+++ PASSAGE TO READ
# Francisco Tarrega



## Saul_Dzorelashvili

Always admired this great composer.


----------



## tdc

A wonderful composer and virtually everyone in the classical guitar world owes him a debt of gratitude for transcribing Albeniz' piano works for guitar, as well as having a huge influence on modern technique and how the guitar is commonly performed. The forerunner to the great Segovia - Tarrega's works are still hugely relevant in the guitar repertoire. I'm currently working on his Capricho Arabe - a brillant piece, and possibly my favorite Tarrega composition.


----------



## ComposerOfAvantGarde

Did Nokia ever acknowledge using Tarrega's Gran Valse? I played it two years ago and whenever I went busking and played that piece people used to say "hey I recognise that....but I can't remember where I've heard it..."

:lol:


----------



## Haydninplainsight

A great composer who left a deep impression on classical guitar music. Caprichio Arabe is one of my all time favourite pieces for the instrument.
++++++
» TO-DO LIST
1) Summarize the Francisco Tarrega thread in two sentences.
2) Output the records verbatim, starting at the line containing "Click the user profile avatar picture" and continuing through the last line of the records, with both ends included.
+++ RECORDS SUPPLIED
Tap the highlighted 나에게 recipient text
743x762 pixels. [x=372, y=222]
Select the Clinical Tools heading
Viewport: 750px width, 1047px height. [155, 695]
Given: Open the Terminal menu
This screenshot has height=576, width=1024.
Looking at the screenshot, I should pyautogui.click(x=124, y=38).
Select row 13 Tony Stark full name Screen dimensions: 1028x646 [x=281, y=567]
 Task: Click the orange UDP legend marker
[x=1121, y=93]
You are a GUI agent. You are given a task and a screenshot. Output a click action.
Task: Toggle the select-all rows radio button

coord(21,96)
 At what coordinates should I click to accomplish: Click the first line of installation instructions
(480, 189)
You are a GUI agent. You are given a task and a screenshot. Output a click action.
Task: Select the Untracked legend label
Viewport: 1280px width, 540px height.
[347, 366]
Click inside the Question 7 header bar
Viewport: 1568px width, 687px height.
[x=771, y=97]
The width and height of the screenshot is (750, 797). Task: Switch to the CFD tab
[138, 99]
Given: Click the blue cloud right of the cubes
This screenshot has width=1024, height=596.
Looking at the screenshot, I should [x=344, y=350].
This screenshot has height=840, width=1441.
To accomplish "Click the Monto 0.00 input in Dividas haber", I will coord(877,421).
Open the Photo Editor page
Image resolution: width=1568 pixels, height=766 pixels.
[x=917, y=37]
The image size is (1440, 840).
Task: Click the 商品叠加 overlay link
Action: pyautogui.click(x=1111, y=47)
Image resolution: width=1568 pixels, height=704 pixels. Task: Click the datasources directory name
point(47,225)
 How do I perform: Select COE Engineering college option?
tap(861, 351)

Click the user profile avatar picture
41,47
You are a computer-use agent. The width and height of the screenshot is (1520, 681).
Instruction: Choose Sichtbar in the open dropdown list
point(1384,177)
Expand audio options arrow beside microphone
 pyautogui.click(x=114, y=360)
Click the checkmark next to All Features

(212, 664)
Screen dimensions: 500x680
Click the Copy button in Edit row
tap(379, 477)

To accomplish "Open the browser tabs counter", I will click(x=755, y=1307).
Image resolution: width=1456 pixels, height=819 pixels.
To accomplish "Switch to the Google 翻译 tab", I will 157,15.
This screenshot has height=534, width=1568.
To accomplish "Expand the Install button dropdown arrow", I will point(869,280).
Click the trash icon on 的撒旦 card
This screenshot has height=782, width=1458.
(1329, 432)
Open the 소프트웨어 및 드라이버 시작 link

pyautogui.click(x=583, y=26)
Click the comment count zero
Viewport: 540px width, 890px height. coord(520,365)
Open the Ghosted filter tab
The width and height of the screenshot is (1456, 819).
++++++
» EXPECTED OUTPUTS
1) Forum posters praise Francisco Tarrega as a great composer, and one credits him with transcribing Albeniz's piano works for guitar, strongly influencing modern technique, and being the forerunner to Segovia. Two posters name Capricho Arabe among their favorite pieces, and another asks whether Nokia ever acknowledged using Tarrega's Gran Valse.

2)
Click the user profile avatar picture
41,47
You are a computer-use agent. The width and height of the screenshot is (1520, 681).
Instruction: Choose Sichtbar in the open dropdown list
point(1384,177)
Expand audio options arrow beside microphone
 pyautogui.click(x=114, y=360)
Click the checkmark next to All Features

(212, 664)
Screen dimensions: 500x680
Click the Copy button in Edit row
tap(379, 477)

To accomplish "Open the browser tabs counter", I will click(x=755, y=1307).
Image resolution: width=1456 pixels, height=819 pixels.
To accomplish "Switch to the Google 翻译 tab", I will 157,15.
This screenshot has height=534, width=1568.
To accomplish "Expand the Install button dropdown arrow", I will point(869,280).
Click the trash icon on 的撒旦 card
This screenshot has height=782, width=1458.
(1329, 432)
Open the 소프트웨어 및 드라이버 시작 link

pyautogui.click(x=583, y=26)
Click the comment count zero
Viewport: 540px width, 890px height. coord(520,365)
Open the Ghosted filter tab
The width and height of the screenshot is (1456, 819).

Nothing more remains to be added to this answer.